# INPUT DATA
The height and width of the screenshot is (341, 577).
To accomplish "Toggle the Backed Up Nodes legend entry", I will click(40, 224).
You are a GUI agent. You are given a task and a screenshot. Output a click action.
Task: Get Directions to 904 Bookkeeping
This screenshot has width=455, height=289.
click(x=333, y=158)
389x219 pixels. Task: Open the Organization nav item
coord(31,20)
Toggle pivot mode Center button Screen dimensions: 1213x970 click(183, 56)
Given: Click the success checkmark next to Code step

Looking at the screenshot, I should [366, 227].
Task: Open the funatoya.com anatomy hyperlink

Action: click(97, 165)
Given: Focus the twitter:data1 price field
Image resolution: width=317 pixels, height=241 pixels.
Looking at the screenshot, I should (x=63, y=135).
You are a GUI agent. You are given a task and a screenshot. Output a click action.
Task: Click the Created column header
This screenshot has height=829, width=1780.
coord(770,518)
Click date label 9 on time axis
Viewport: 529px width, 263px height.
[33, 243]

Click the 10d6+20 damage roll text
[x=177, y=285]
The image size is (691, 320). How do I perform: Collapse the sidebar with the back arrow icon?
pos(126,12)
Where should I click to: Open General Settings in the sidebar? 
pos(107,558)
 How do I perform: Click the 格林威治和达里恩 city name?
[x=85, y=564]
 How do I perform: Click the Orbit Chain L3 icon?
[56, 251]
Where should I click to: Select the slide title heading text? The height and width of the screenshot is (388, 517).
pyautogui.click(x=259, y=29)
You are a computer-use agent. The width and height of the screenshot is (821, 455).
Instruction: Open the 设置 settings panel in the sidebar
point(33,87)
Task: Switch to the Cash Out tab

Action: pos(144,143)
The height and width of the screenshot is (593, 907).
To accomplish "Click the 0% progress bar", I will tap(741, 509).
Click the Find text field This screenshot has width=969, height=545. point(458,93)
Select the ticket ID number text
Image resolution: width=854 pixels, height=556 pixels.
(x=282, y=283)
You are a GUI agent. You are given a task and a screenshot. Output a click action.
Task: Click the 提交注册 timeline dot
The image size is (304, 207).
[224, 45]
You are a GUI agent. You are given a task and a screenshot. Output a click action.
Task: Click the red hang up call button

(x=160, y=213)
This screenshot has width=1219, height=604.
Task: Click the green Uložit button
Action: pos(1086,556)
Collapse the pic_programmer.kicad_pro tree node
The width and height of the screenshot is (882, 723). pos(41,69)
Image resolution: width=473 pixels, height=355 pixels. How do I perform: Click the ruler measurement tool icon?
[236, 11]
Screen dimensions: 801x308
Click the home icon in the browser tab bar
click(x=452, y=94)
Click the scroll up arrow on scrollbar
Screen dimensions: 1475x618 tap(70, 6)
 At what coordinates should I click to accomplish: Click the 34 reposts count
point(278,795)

# PROMPT
Repeat every line of the records above exactly.

# EXERCISE SOLUTION
The height and width of the screenshot is (341, 577).
To accomplish "Toggle the Backed Up Nodes legend entry", I will click(40, 224).
You are a GUI agent. You are given a task and a screenshot. Output a click action.
Task: Get Directions to 904 Bookkeeping
This screenshot has width=455, height=289.
click(x=333, y=158)
389x219 pixels. Task: Open the Organization nav item
coord(31,20)
Toggle pivot mode Center button Screen dimensions: 1213x970 click(183, 56)
Given: Click the success checkmark next to Code step

Looking at the screenshot, I should [366, 227].
Task: Open the funatoya.com anatomy hyperlink

Action: click(97, 165)
Given: Focus the twitter:data1 price field
Image resolution: width=317 pixels, height=241 pixels.
Looking at the screenshot, I should (x=63, y=135).
You are a GUI agent. You are given a task and a screenshot. Output a click action.
Task: Click the Created column header
This screenshot has height=829, width=1780.
coord(770,518)
Click date label 9 on time axis
Viewport: 529px width, 263px height.
[33, 243]

Click the 10d6+20 damage roll text
[x=177, y=285]
The image size is (691, 320). How do I perform: Collapse the sidebar with the back arrow icon?
pos(126,12)
Where should I click to: Open General Settings in the sidebar? 
pos(107,558)
 How do I perform: Click the 格林威治和达里恩 city name?
[x=85, y=564]
 How do I perform: Click the Orbit Chain L3 icon?
[56, 251]
Where should I click to: Select the slide title heading text? The height and width of the screenshot is (388, 517).
pyautogui.click(x=259, y=29)
You are a computer-use agent. The width and height of the screenshot is (821, 455).
Instruction: Open the 设置 settings panel in the sidebar
point(33,87)
Task: Switch to the Cash Out tab

Action: pos(144,143)
The height and width of the screenshot is (593, 907).
To accomplish "Click the 0% progress bar", I will tap(741, 509).
Click the Find text field This screenshot has width=969, height=545. point(458,93)
Select the ticket ID number text
Image resolution: width=854 pixels, height=556 pixels.
(x=282, y=283)
You are a GUI agent. You are given a task and a screenshot. Output a click action.
Task: Click the 提交注册 timeline dot
The image size is (304, 207).
[224, 45]
You are a GUI agent. You are given a task and a screenshot. Output a click action.
Task: Click the red hang up call button

(x=160, y=213)
This screenshot has width=1219, height=604.
Task: Click the green Uložit button
Action: pos(1086,556)
Collapse the pic_programmer.kicad_pro tree node
The width and height of the screenshot is (882, 723). pos(41,69)
Image resolution: width=473 pixels, height=355 pixels. How do I perform: Click the ruler measurement tool icon?
[236, 11]
Screen dimensions: 801x308
Click the home icon in the browser tab bar
click(x=452, y=94)
Click the scroll up arrow on scrollbar
Screen dimensions: 1475x618 tap(70, 6)
 At what coordinates should I click to accomplish: Click the 34 reposts count
point(278,795)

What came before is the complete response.